### [What you should do]
Copy out exactly the lines from the one containing "Screen dimensions: 650x411" to the last line of the records below, both included, and leave out any pictures.

Stored data entries
Content starts

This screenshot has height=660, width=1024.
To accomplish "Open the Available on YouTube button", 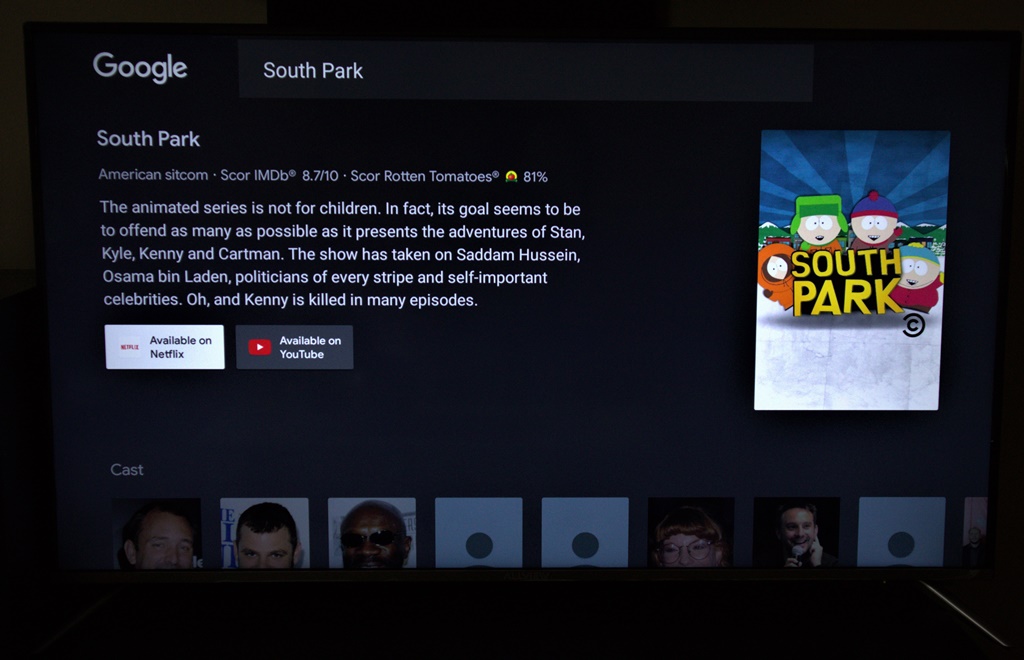I will coord(295,347).
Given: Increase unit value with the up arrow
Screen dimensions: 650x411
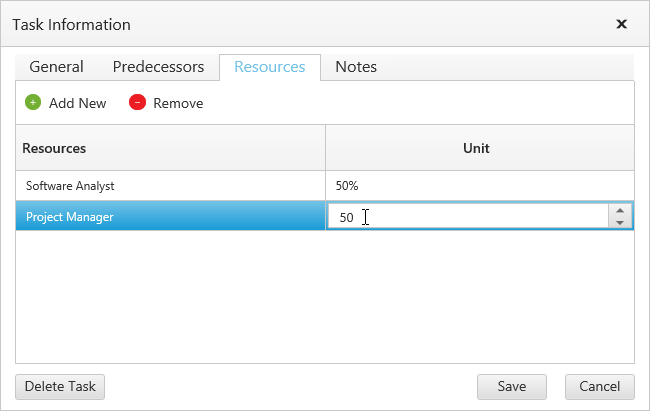Looking at the screenshot, I should (x=620, y=211).
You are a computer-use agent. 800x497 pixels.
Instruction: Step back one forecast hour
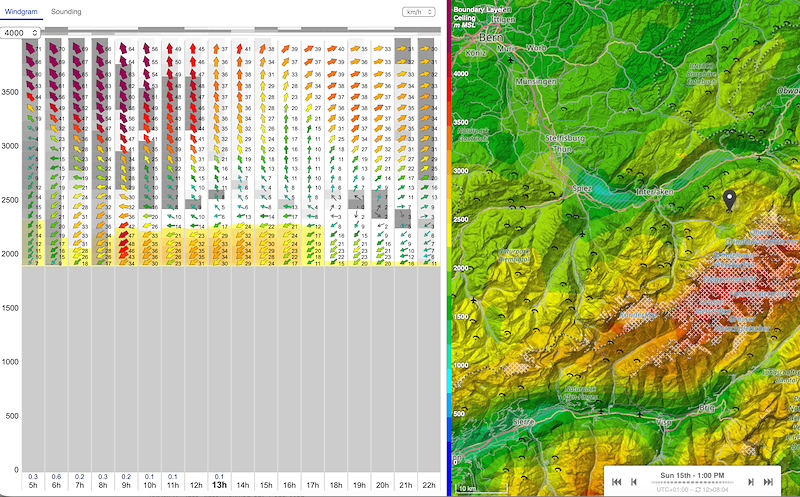636,482
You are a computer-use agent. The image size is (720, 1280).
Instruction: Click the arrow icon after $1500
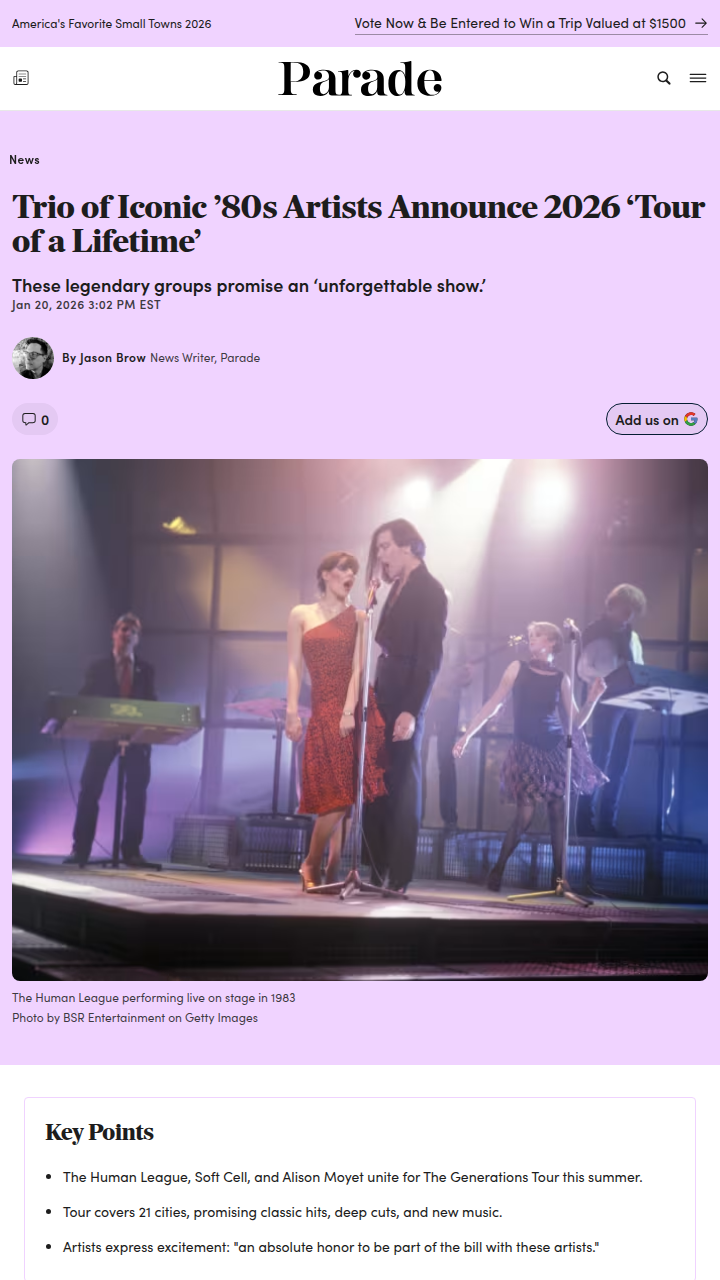(701, 23)
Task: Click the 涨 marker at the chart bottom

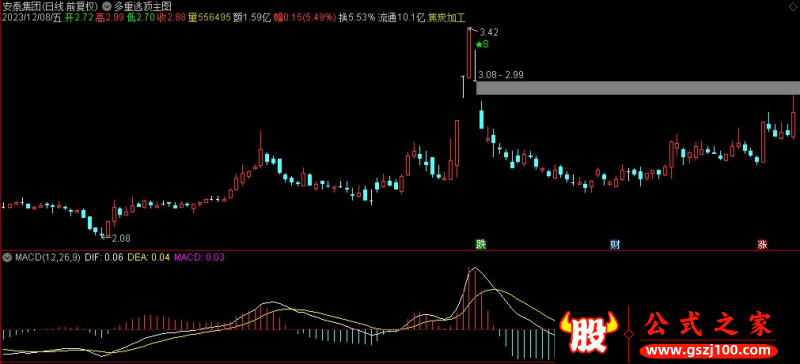Action: click(762, 245)
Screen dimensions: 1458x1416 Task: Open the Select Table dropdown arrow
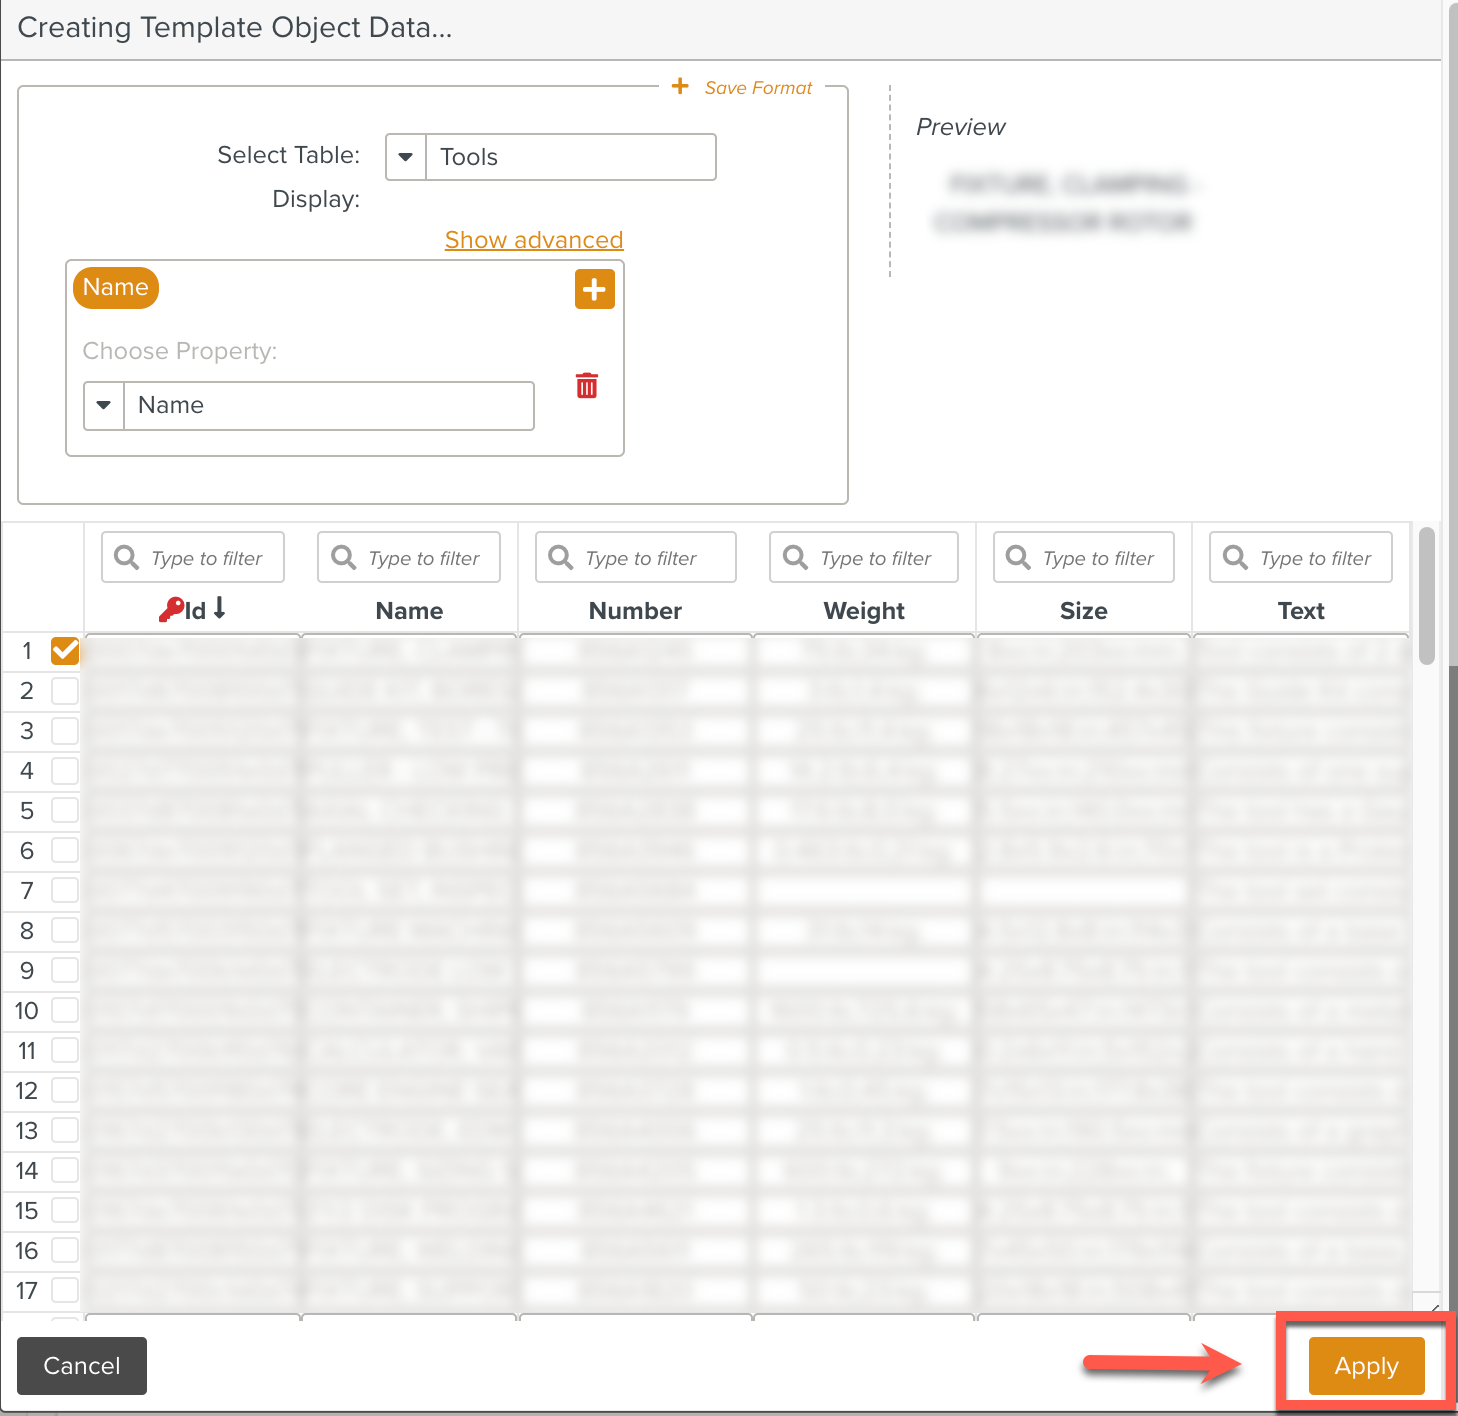tap(406, 157)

Content ends

### [Your solution]
Screen dimensions: 650x411
Looking at the screenshot, I should (x=620, y=211).
You are a computer-use agent. 800x497 pixels.
Instruction: Step back one forecast hour
636,482
You are a computer-use agent. The image size is (720, 1280).
Instruction: Click the arrow icon after $1500
(701, 23)
Task: Click the 涨 marker at the chart bottom

Action: click(762, 245)
Screen dimensions: 1458x1416 Task: Open the Select Table dropdown arrow
tap(406, 157)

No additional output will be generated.